• SHORT EXERCISE:
Express the data below as a JSON list of strings, one string per line, omitting blank lines.

• GIVEN RECORDS:
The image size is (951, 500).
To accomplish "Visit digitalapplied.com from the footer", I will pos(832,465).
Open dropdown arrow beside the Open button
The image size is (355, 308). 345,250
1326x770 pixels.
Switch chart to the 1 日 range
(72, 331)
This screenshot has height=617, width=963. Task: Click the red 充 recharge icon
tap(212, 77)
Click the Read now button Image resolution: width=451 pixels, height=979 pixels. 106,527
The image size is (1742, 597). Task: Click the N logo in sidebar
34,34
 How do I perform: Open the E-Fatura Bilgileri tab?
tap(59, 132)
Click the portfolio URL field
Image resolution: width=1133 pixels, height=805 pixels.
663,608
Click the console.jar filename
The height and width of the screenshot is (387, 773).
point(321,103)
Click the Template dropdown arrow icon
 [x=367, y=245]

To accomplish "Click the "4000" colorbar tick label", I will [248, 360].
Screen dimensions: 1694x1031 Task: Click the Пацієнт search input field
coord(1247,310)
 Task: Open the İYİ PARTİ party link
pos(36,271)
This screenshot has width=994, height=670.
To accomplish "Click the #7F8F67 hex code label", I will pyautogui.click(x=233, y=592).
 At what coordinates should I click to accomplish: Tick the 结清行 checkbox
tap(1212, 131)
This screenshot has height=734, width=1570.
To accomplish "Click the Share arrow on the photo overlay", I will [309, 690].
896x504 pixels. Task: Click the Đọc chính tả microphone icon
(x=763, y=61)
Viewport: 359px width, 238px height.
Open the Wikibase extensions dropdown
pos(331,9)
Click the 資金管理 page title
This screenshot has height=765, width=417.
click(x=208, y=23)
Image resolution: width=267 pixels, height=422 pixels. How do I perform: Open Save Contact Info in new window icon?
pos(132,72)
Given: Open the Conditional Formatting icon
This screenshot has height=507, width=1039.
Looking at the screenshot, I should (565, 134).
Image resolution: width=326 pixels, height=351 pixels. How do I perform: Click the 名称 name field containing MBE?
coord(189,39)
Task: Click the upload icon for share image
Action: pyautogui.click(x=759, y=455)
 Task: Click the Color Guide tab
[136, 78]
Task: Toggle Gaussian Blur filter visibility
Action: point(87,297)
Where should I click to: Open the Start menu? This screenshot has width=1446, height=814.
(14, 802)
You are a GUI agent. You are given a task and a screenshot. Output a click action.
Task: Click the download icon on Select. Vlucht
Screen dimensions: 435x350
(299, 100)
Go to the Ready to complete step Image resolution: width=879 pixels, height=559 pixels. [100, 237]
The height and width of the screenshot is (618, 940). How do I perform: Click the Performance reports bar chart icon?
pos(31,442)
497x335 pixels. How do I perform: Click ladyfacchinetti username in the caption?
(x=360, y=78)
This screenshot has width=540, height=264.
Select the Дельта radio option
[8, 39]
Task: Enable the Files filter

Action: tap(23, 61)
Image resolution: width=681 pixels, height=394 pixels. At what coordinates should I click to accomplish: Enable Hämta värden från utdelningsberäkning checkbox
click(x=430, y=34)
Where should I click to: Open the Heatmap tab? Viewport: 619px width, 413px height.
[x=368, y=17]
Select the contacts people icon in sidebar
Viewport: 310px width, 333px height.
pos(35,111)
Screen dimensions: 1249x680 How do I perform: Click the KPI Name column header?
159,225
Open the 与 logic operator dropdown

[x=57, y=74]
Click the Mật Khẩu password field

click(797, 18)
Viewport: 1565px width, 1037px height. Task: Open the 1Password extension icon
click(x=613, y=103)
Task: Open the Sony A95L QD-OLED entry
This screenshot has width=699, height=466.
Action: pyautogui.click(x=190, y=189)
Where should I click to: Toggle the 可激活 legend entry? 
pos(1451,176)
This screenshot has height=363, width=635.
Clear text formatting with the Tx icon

• PROBLEM SOLUTION:
[
  "The image size is (951, 500).",
  "To accomplish \"Visit digitalapplied.com from the footer\", I will pos(832,465).",
  "Open dropdown arrow beside the Open button",
  "The image size is (355, 308). 345,250",
  "1326x770 pixels.",
  "Switch chart to the 1 日 range",
  "(72, 331)",
  "This screenshot has height=617, width=963. Task: Click the red 充 recharge icon",
  "tap(212, 77)",
  "Click the Read now button Image resolution: width=451 pixels, height=979 pixels. 106,527",
  "The image size is (1742, 597). Task: Click the N logo in sidebar",
  "34,34",
  " How do I perform: Open the E-Fatura Bilgileri tab?",
  "tap(59, 132)",
  "Click the portfolio URL field",
  "Image resolution: width=1133 pixels, height=805 pixels.",
  "663,608",
  "Click the console.jar filename",
  "The height and width of the screenshot is (387, 773).",
  "point(321,103)",
  "Click the Template dropdown arrow icon",
  " [x=367, y=245]",
  "To accomplish \"Click the \"4000\" colorbar tick label\", I will [248, 360].",
  "Screen dimensions: 1694x1031 Task: Click the Пацієнт search input field",
  "coord(1247,310)",
  " Task: Open the İYİ PARTİ party link",
  "pos(36,271)",
  "This screenshot has width=994, height=670.",
  "To accomplish \"Click the #7F8F67 hex code label\", I will pyautogui.click(x=233, y=592).",
  " At what coordinates should I click to accomplish: Tick the 结清行 checkbox",
  "tap(1212, 131)",
  "This screenshot has height=734, width=1570.",
  "To accomplish \"Click the Share arrow on the photo overlay\", I will [309, 690].",
  "896x504 pixels. Task: Click the Đọc chính tả microphone icon",
  "(x=763, y=61)",
  "Viewport: 359px width, 238px height.",
  "Open the Wikibase extensions dropdown",
  "pos(331,9)",
  "Click the 資金管理 page title",
  "This screenshot has height=765, width=417.",
  "click(x=208, y=23)",
  "Image resolution: width=267 pixels, height=422 pixels. How do I perform: Open Save Contact Info in new window icon?",
  "pos(132,72)",
  "Given: Open the Conditional Formatting icon",
  "This screenshot has height=507, width=1039.",
  "Looking at the screenshot, I should (565, 134).",
  "Image resolution: width=326 pixels, height=351 pixels. How do I perform: Click the 名称 name field containing MBE?",
  "coord(189,39)",
  "Task: Click the upload icon for share image",
  "Action: pyautogui.click(x=759, y=455)",
  " Task: Click the Color Guide tab",
  "[136, 78]",
  "Task: Toggle Gaussian Blur filter visibility",
  "Action: point(87,297)",
  "Where should I click to: Open the Start menu? This screenshot has width=1446, height=814.",
  "(14, 802)",
  "You are a GUI agent. You are given a task and a screenshot. Output a click action.",
  "Task: Click the download icon on Select. Vlucht",
  "Screen dimensions: 435x350",
  "(299, 100)",
  "Go to the Ready to complete step Image resolution: width=879 pixels, height=559 pixels. [100, 237]",
  "The height and width of the screenshot is (618, 940). How do I perform: Click the Performance reports bar chart icon?",
  "pos(31,442)",
  "497x335 pixels. How do I perform: Click ladyfacchinetti username in the caption?",
  "(x=360, y=78)",
  "This screenshot has width=540, height=264.",
  "Select the Дельта radio option",
  "[8, 39]",
  "Task: Enable the Files filter",
  "Action: tap(23, 61)",
  "Image resolution: width=681 pixels, height=394 pixels. At what coordinates should I click to accomplish: Enable Hämta värden från utdelningsberäkning checkbox",
  "click(x=430, y=34)",
  "Where should I click to: Open the Heatmap tab? Viewport: 619px width, 413px height.",
  "[x=368, y=17]",
  "Select the contacts people icon in sidebar",
  "Viewport: 310px width, 333px height.",
  "pos(35,111)",
  "Screen dimensions: 1249x680 How do I perform: Click the KPI Name column header?",
  "159,225",
  "Open the 与 logic operator dropdown",
  "[x=57, y=74]",
  "Click the Mật Khẩu password field",
  "click(797, 18)",
  "Viewport: 1565px width, 1037px height. Task: Open the 1Password extension icon",
  "click(x=613, y=103)",
  "Task: Open the Sony A95L QD-OLED entry",
  "This screenshot has width=699, height=466.",
  "Action: pyautogui.click(x=190, y=189)",
  "Where should I click to: Toggle the 可激活 legend entry? ",
  "pos(1451,176)",
  "This screenshot has height=363, width=635.",
  "Clear text formatting with the Tx icon"
]